其针对数据流的分布式计算提供了数据分布,数据通信及容错机制等功能。
🍎 二: Flink 运行模式
FLink on yarn 有三种运行模式:
yarn-session模式(Seesion Mode)
yarn-cluster模式(Per-Job Mode)
Application模式(Application Mode)
【温馨提示】Per-Job 模式(已弃用),Per-job 模式仅由 YARN 支持,并已在 Flink 1.15 中弃用。它将被丢弃在FLINK-26000中。
🍏 三: Flink on k8s实战操作
session模式
Flink Session 集群作为长时间运行的 Kubernetes Deployment 执行。你可以在一个Session 集群上运行多个 Flink 作业。每个作业都需要在集群部署完成后提交到集群。 Kubernetes 中的Flink Session 集群部署至少包含三个组件:
- 运行JobManager的部署
- TaskManagers池的部署
- 暴露JobManager 的REST 和 UI 端口的服务
创建和启动Session集群
1:创建flink conf configmap 资源
flink-configuration-configmap.yaml
apiVersion: v1
kind: ConfigMap
metadata:
name: flink-config
labels:
app: flink
data:
flink-conf.yaml: |+
jobmanager.rpc.address: flink-jobmanager
taskmanager.numberOfTaskSlots: 2
blob.server.port: 6124
jobmanager.rpc.port: 6123
taskmanager.rpc.port: 6122
queryable-state.proxy.ports: 6125
jobmanager.memory.process.size: 1600m
taskmanager.memory.process.size: 1728m
parallelism.default: 2
log4j-console.properties: |+
# This affects logging for both user code and Flink
rootLogger.level = INFO
rootLogger.appenderRef.console.ref = ConsoleAppender
rootLogger.appenderRef.rolling.ref = RollingFileAppender
# Uncomment this if you want to _only_ change Flink's logging
#logger.flink.name = org.apache.flink
#logger.flink.level = INFO
# The following lines keep the log level of common libraries/connectors on
# log level INFO. The root logger does not override this.

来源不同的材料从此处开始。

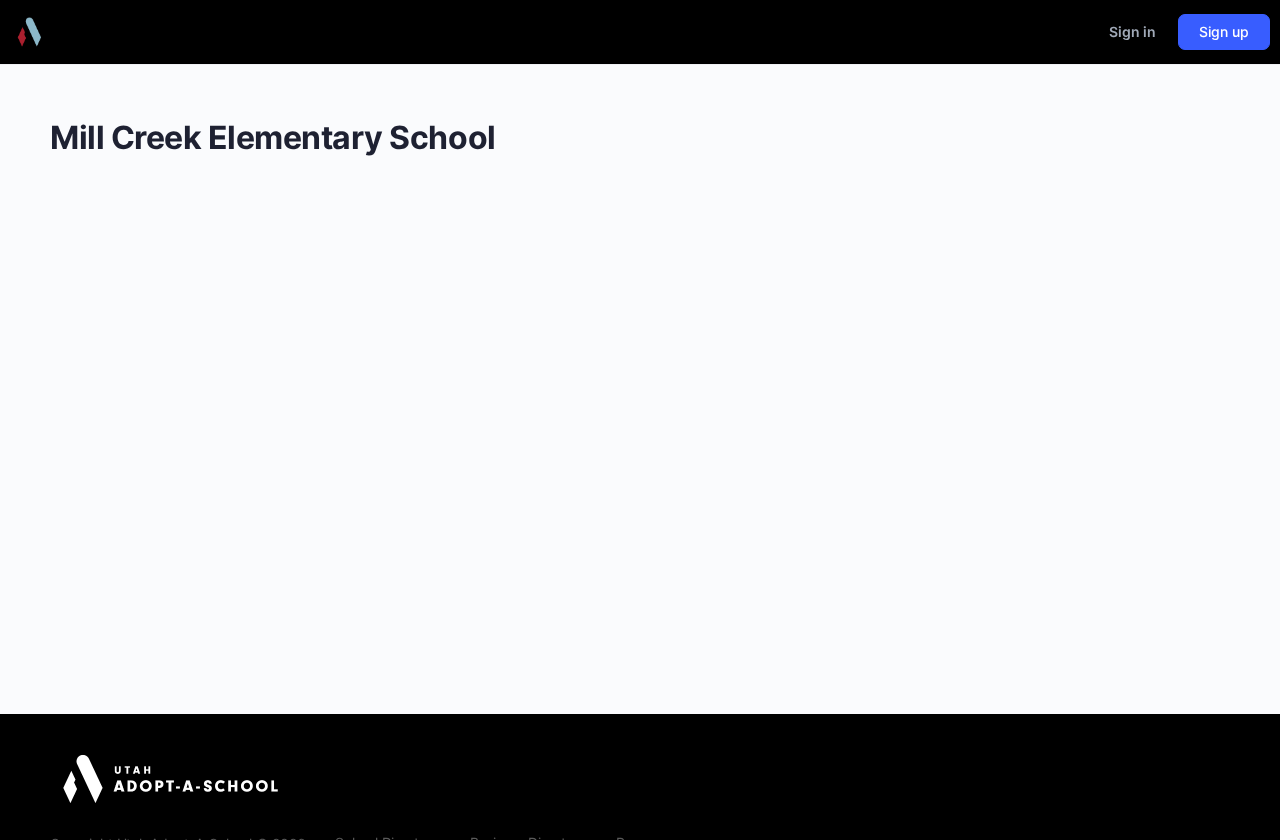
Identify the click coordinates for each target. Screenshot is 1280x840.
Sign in (1132, 31)
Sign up (1224, 31)
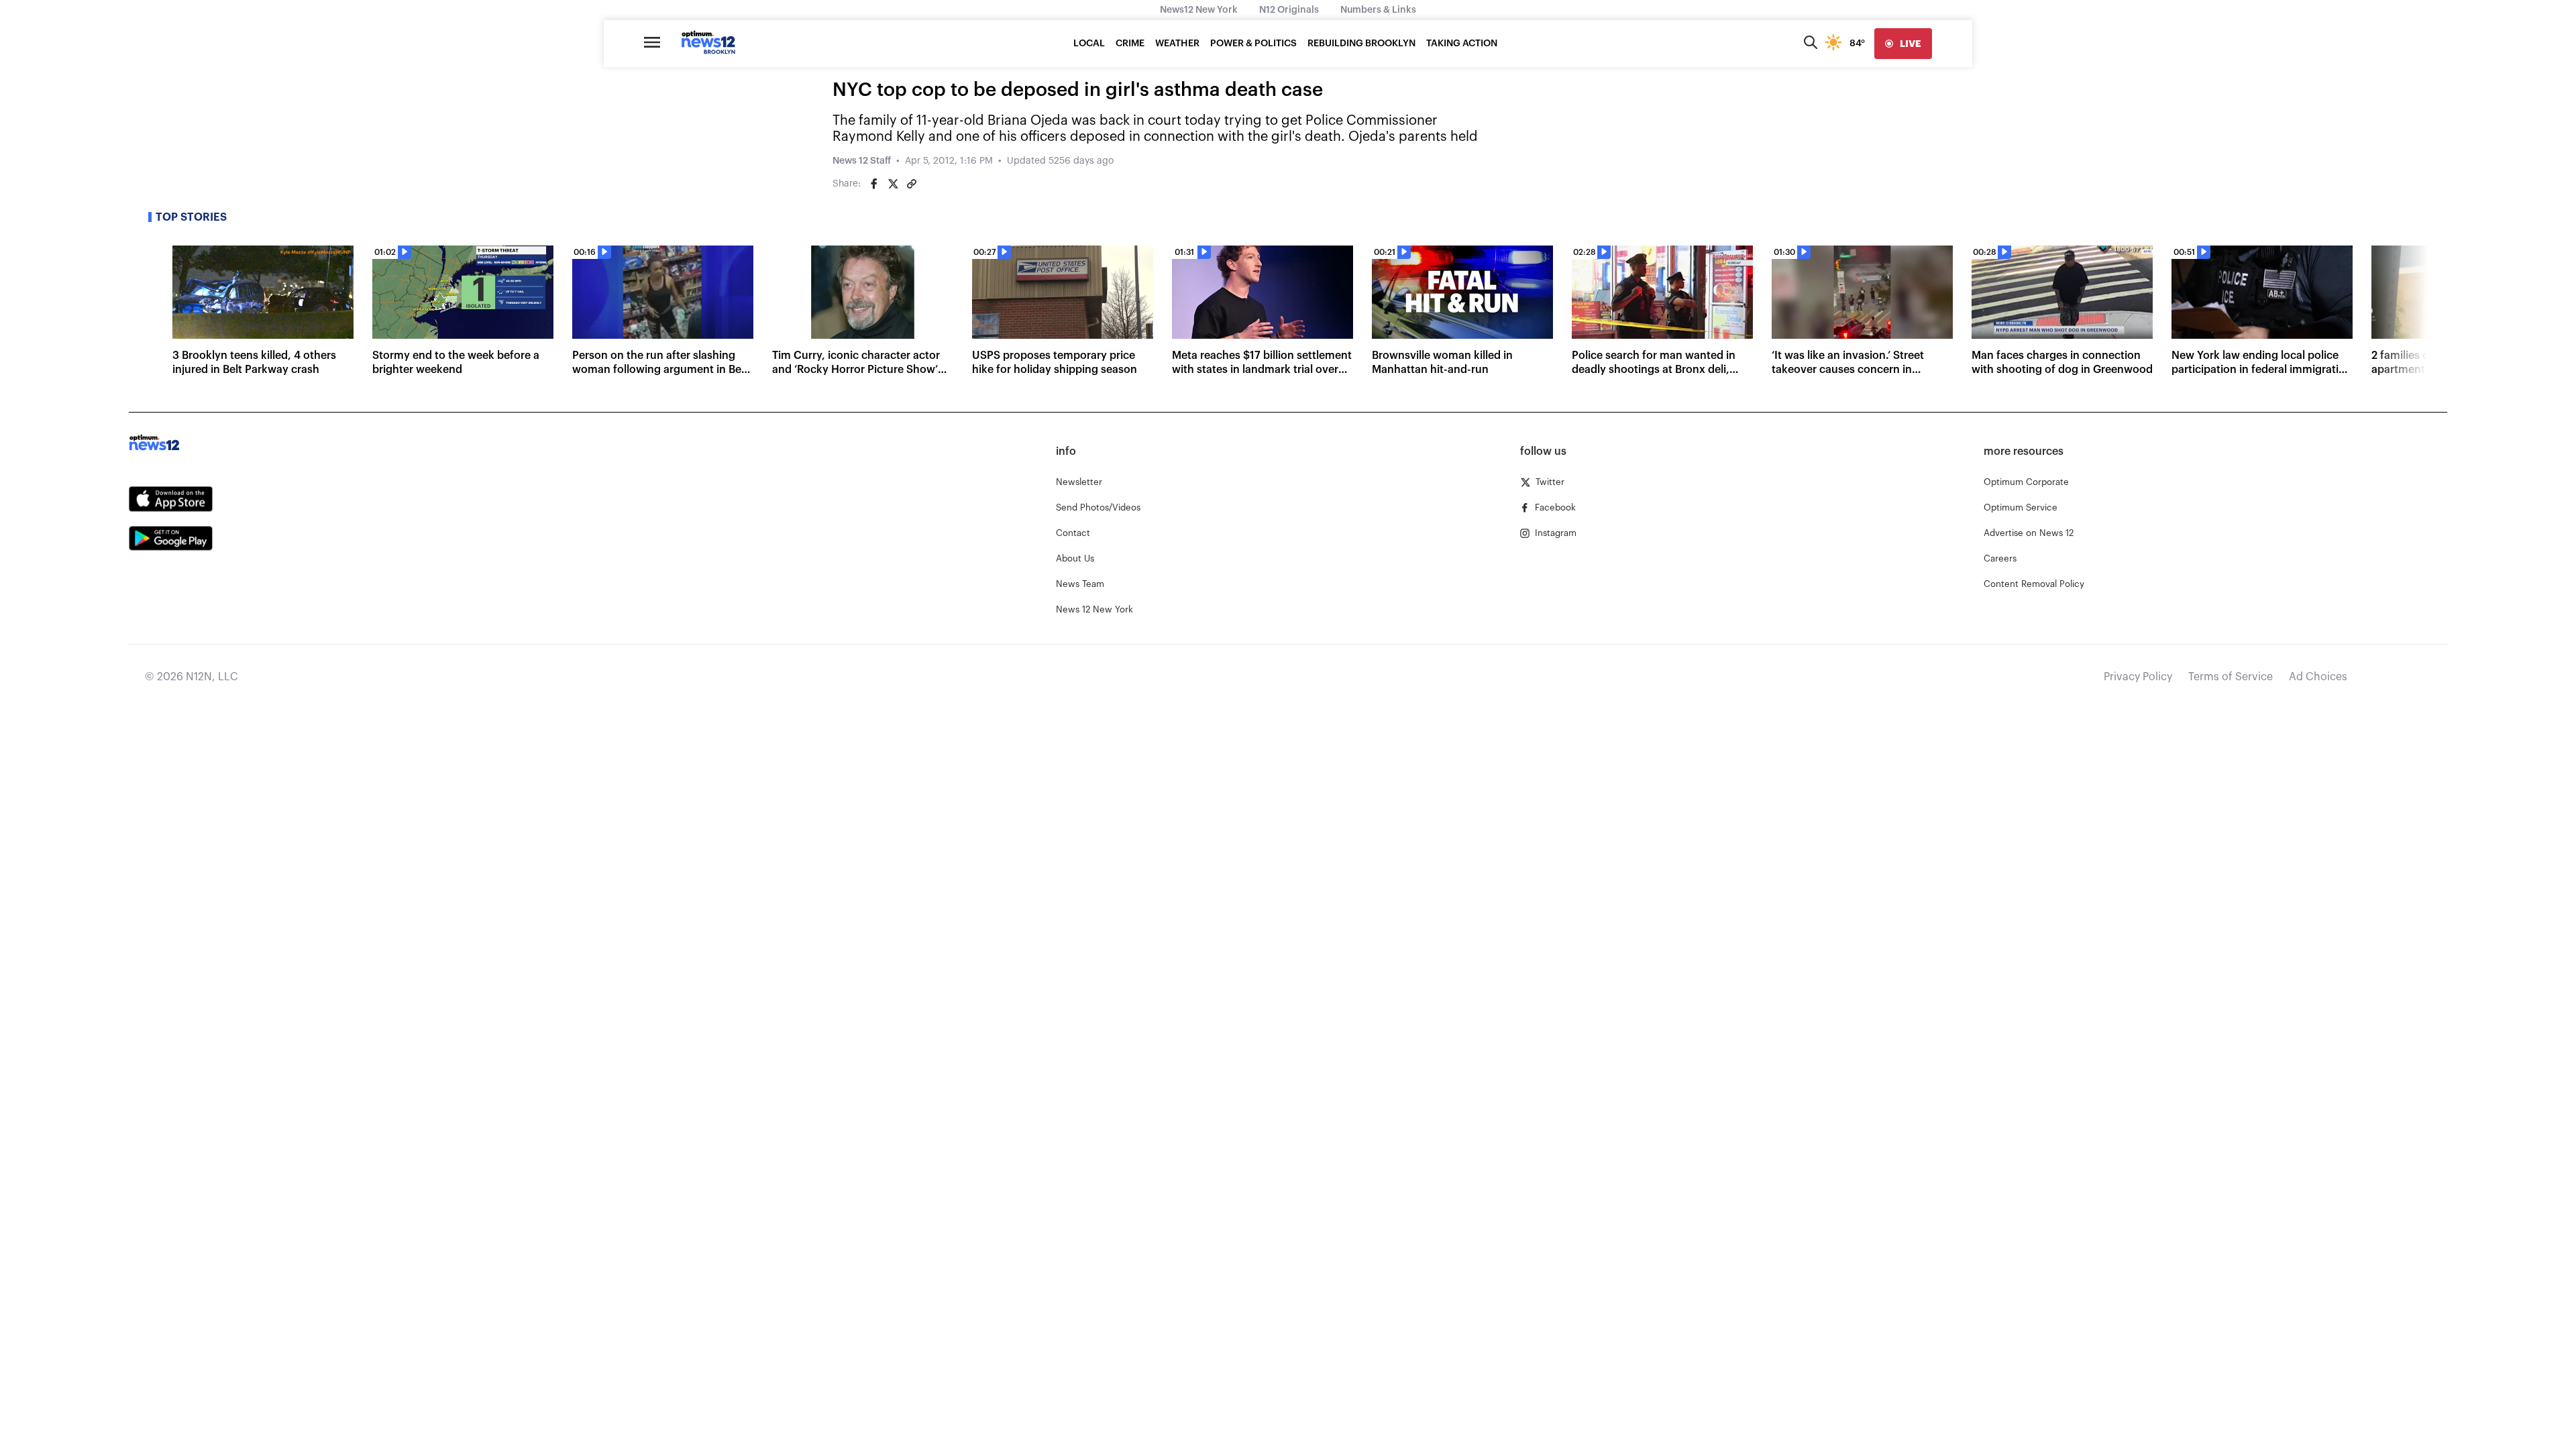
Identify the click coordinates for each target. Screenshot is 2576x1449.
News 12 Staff (862, 161)
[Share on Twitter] (893, 183)
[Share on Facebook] (874, 183)
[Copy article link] (911, 183)
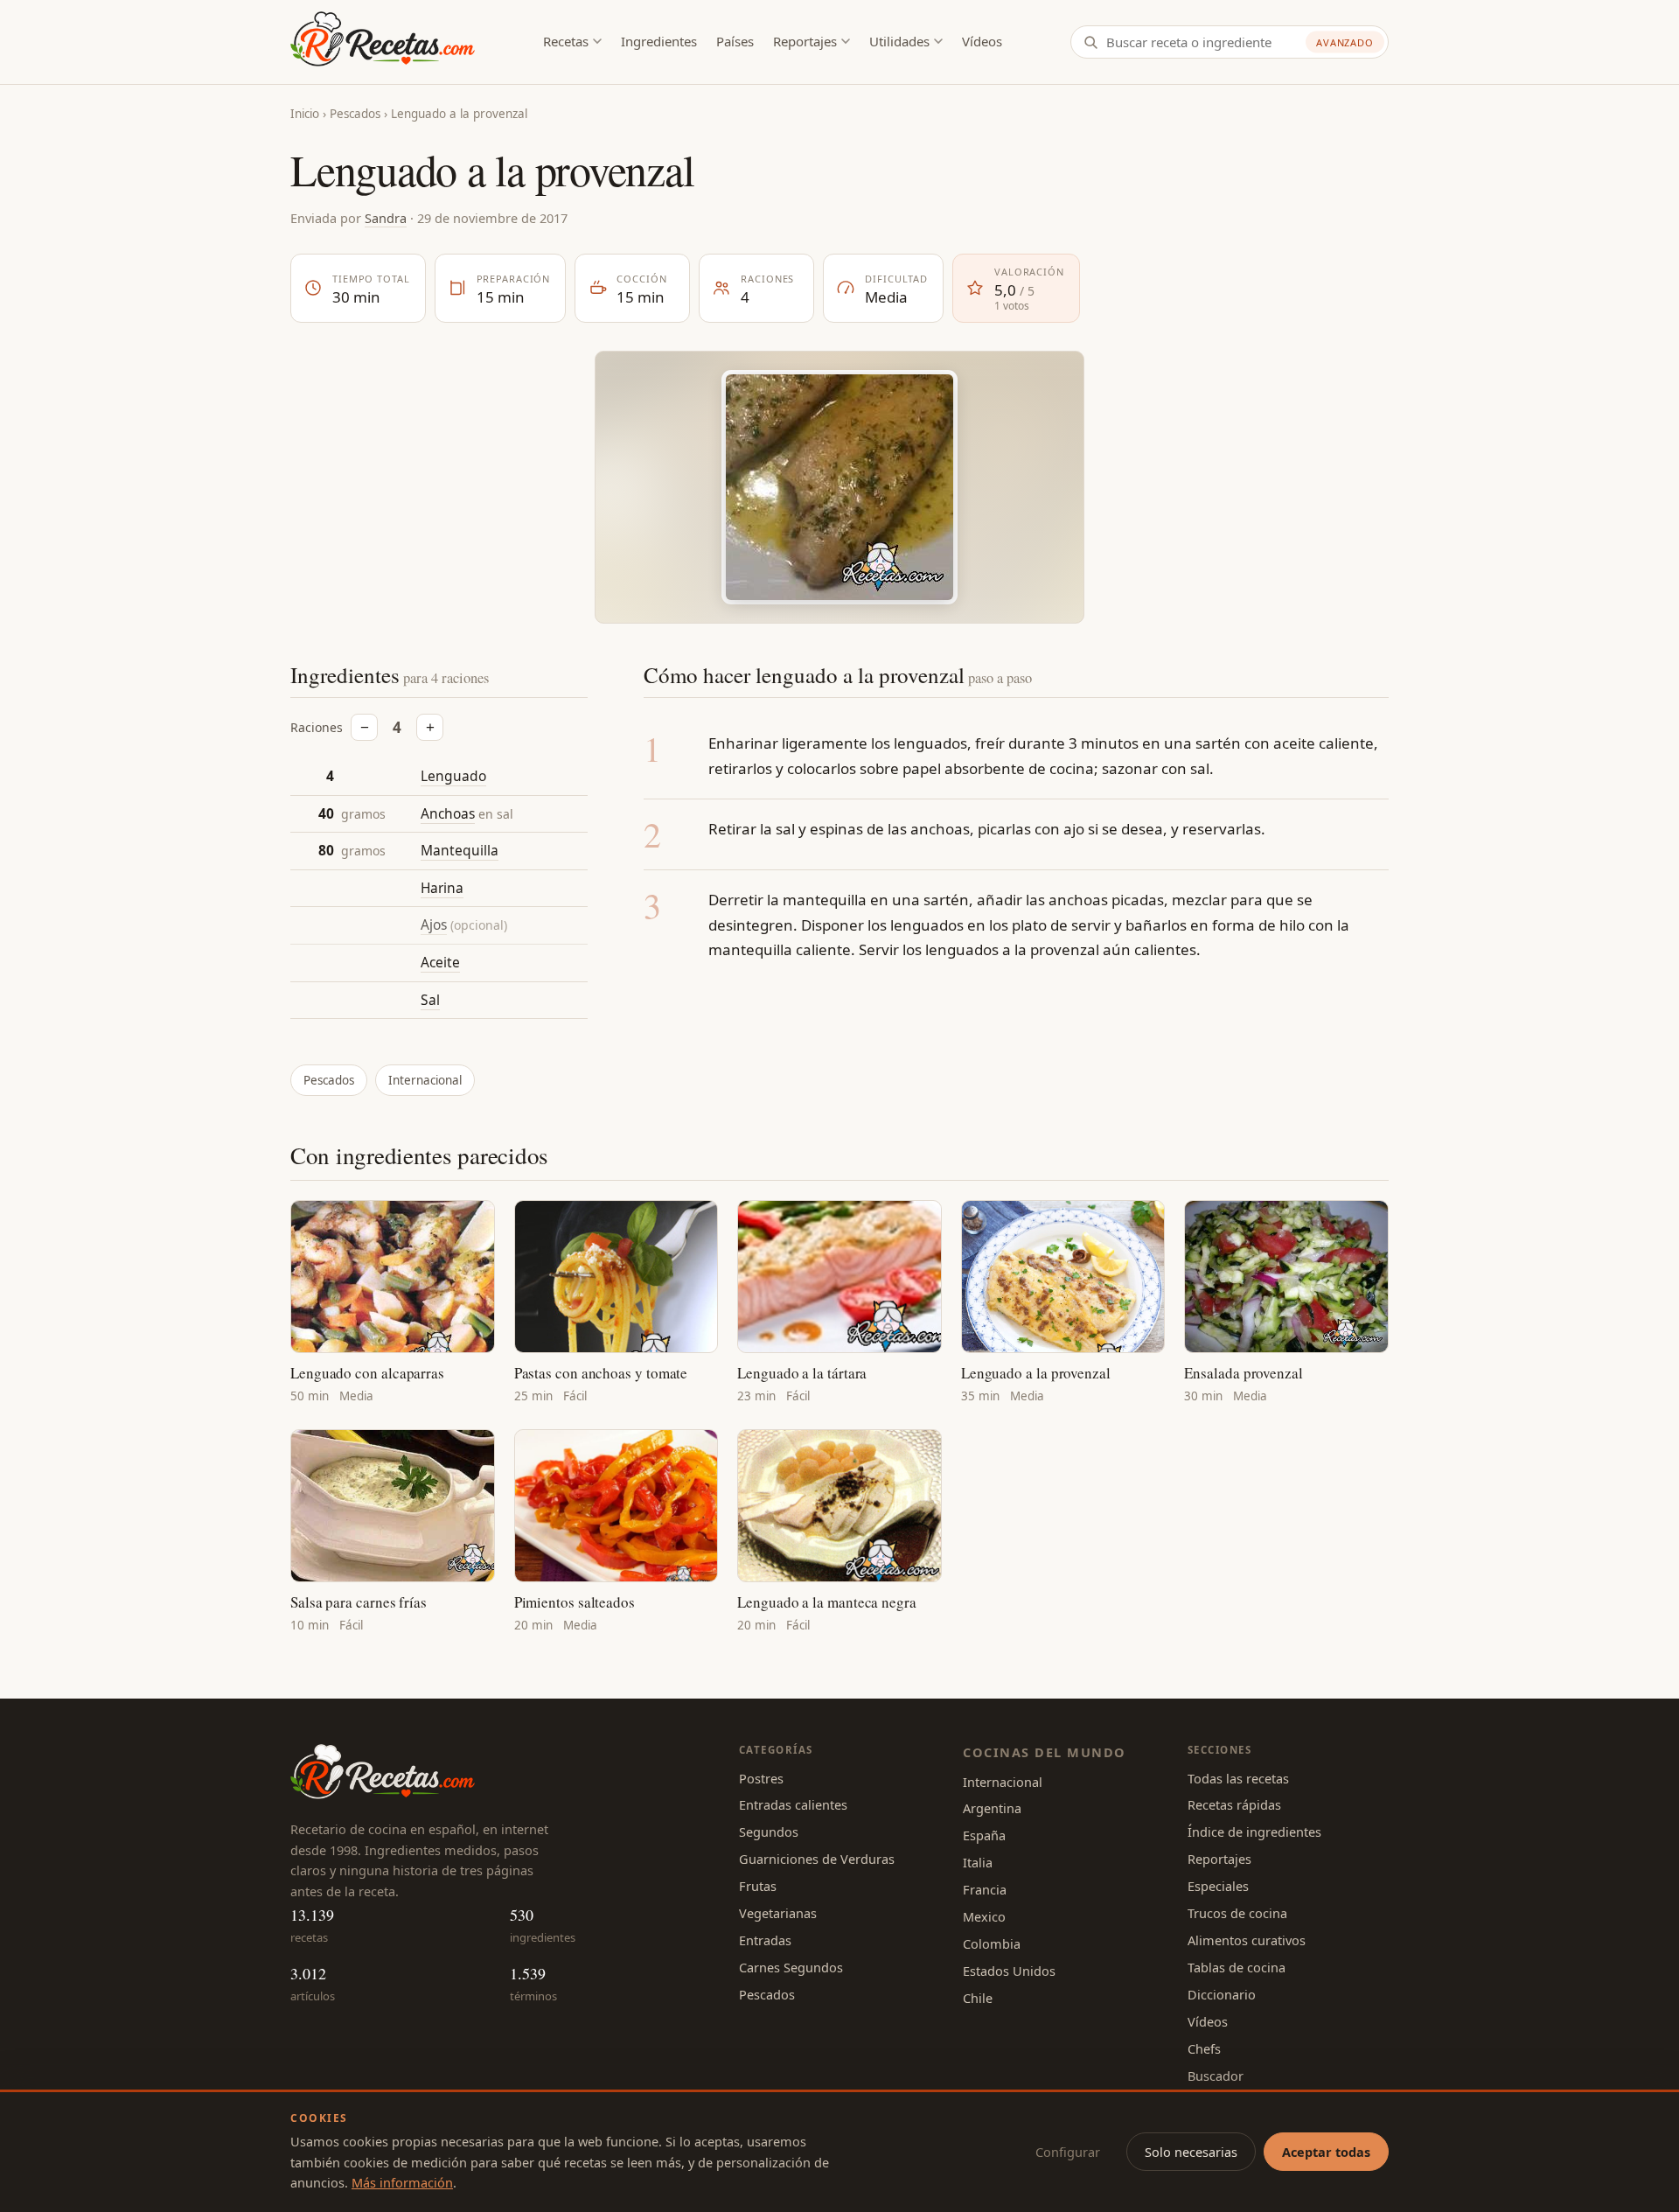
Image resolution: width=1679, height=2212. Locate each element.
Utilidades (899, 41)
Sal (430, 999)
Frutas (758, 1886)
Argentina (992, 1808)
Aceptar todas (1326, 2151)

You have to manually
# change the log levels here.
logger.akka.name = akka
logger.akka.level = INFO
logger.kafka.name= org.apache.kafka
logger.kafka.level = INFO
logger.hadoop.name = org.apache.hadoop
logger.hadoop.level = INFO
logger.zookeeper.name = org.apache.zookeeper
logger.zookeeper.level = INFO
# Log all infos to the console
appender.console.name = ConsoleAppender
appender.console.type = CONSOLE
appender.console.layout.type = PatternLayout
appender.console.layout.pattern = %d{yyyy-MM-dd HH:mm:ss,SSS} %-5p %-60c %x - %m%n
# Log all infos in the given rolling file
appender.rolling.name = RollingFileAppender
appender.rolling.type = RollingFile
appender.rolling.append = false
appender.rolling.fileName = ${sys:log.file}
appender.rolling.filePattern = ${sys:log.file}.%i
appender.rolling.layout.type = PatternLayout
appender.rolling.layout.pattern = %d{yyyy-MM-dd HH:mm:ss,SSS} %-5p %-60c %x - %m%n
appender.rolling.policies.type = Policies
appender.rolling.policies.size.type = SizeBasedTriggeringPolicy
appender.rolling.policies.size.size=100MB
appender.rolling.strategy.type = DefaultRolloverStrategy
appender.rolling.strategy.max = 10
# Suppress the irrelevant (wrong) warnings from the Netty channel handler
logger.netty.name = org.apache.flink.shaded.akka.org.jboss.netty.channel.DefaultChannelPipeline
logger.netty.level = OFF
log4j-cli.properties: |+
rootLogger.level = INFO
rootLogger.appenderRef.file.ref = FileAppender
# Log all infos in the given file
appender.file.name = FileAppender
appender.file.type = FILE
appender.file.append = false
appender.file.fileName = ${sys:log.file}
appender.file.layout.type = PatternLayout
appender.file.layout.pattern = %d{yyyy-MM-dd HH:mm:ss,SSS} %-5p %-60c %x - %m%n
# Log output from org.apache.flink.yarn to the console. This is used by the
# CliFrontend class when using a per-job YARN cluster.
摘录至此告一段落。